I have referred ray documentations (link1 , link2 (Tensorflow)) and refactored the code for Ray dataset sharding as below to generate Dataset generator object suitable for my use-case.

def train_func(config):
    CONF, lstm_params= config.values()
     
    start_epoch = 0
    strategy = tf.distribute.experimental.MultiWorkerMirroredStrategy()
    with strategy.scope():
      model = lstm_model()  # returns a sequential model

      checkpoint = session.get_checkpoint()
      if checkpoint:
        # assume that we have run the session.report() example
        # and successfully save some model weights
        checkpoint_dict = checkpoint.to_dict()
        model.set_weights(checkpoint_dict.get("model_weights"))
        start_epoch = checkpoint_dict.get("epoch", -1) + 1

      model.compile(loss=CONF['lstm_params']['loss'], 
            optimizer=CONF['lstm_params']['optimizer'], 
            metrics=le(CONF['lstm_params']['metrics']))
    
    dataset_shard = session.get_dataset_shard("train")

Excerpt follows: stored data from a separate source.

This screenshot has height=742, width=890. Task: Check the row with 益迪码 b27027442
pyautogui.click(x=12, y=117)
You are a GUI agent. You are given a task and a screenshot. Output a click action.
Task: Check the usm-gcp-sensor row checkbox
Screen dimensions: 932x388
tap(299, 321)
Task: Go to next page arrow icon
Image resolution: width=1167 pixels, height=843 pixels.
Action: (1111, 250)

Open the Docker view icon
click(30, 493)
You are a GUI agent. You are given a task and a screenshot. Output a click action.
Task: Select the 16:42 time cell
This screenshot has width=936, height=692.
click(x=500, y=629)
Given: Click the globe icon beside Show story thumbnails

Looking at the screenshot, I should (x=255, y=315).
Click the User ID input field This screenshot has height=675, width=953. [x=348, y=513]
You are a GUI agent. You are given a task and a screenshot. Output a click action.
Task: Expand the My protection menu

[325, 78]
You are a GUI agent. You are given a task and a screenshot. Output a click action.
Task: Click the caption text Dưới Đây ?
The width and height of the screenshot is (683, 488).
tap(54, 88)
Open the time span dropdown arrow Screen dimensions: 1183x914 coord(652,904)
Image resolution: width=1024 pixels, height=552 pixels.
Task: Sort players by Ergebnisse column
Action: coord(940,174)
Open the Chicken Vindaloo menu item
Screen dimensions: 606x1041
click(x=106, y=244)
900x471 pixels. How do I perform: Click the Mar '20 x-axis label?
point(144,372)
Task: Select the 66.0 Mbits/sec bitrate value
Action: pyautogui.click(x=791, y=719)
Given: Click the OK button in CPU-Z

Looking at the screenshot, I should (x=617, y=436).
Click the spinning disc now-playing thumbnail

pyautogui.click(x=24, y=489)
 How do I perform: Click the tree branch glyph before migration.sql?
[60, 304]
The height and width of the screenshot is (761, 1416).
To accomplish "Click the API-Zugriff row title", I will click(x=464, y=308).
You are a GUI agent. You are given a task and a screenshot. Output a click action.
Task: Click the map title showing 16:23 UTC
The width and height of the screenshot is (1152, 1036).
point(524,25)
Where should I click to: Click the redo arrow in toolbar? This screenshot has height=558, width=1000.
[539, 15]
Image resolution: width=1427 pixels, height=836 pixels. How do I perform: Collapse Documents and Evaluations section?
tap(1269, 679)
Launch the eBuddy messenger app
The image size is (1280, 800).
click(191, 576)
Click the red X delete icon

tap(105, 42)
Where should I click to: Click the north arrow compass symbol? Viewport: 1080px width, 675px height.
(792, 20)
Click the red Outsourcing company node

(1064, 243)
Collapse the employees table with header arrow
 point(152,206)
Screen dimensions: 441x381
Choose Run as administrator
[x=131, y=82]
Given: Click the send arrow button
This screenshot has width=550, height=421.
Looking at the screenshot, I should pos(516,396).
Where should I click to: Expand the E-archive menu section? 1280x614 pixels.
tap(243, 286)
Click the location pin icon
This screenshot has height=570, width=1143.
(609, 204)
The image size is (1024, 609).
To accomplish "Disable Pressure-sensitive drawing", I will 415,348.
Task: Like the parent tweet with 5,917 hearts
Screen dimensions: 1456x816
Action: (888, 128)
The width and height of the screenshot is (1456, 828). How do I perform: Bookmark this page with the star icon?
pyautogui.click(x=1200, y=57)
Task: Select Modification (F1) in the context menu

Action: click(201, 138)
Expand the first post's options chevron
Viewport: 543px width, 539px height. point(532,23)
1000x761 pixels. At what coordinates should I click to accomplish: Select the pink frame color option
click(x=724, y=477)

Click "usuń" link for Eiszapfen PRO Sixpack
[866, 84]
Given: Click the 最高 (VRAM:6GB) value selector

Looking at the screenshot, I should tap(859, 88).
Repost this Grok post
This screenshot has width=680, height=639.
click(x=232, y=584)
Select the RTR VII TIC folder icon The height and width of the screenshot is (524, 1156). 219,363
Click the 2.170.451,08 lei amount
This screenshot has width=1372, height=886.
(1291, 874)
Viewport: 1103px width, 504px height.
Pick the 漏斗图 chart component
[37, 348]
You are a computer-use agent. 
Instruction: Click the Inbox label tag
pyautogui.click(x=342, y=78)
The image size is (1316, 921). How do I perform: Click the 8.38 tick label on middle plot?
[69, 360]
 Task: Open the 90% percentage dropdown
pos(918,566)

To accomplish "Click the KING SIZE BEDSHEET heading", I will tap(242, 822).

    def to_tf_dataset(dataset, batch_size):
      def to_tensor_iterator():
        for batch in dataset.iter_tf_batches(batch_size=batch_size, dtypes=tf.float32):
          yield tf.expand_dims(batch["x"], 10, 200), batch["y"]
      
      output_signature = (
      tf.TensorSpec(shape=(None,10,200), dtype=tf.float32),
      tf.TensorSpec(shape=(None,), dtype=tf.float32),)

      tf_dataset = tf.data.Dataset.from_generator(
          to_tensor_iterator, output_signature=output_signature
      )
      return prepare_dataset_shard(tf_dataset)

    for epoch in range(start_epoch, lstm_params['epochs']):
      tf_dataset = to_tf_dataset(dataset=dataset_shard, batch_size= 64)

      model.fit(tf_dataset, shuffle=True)

      checkpoint = Checkpoint.from_dict(dict(epoch=epoch, model_weights=model.get_weights()))
      session.report({}, checkpoint=checkpoint)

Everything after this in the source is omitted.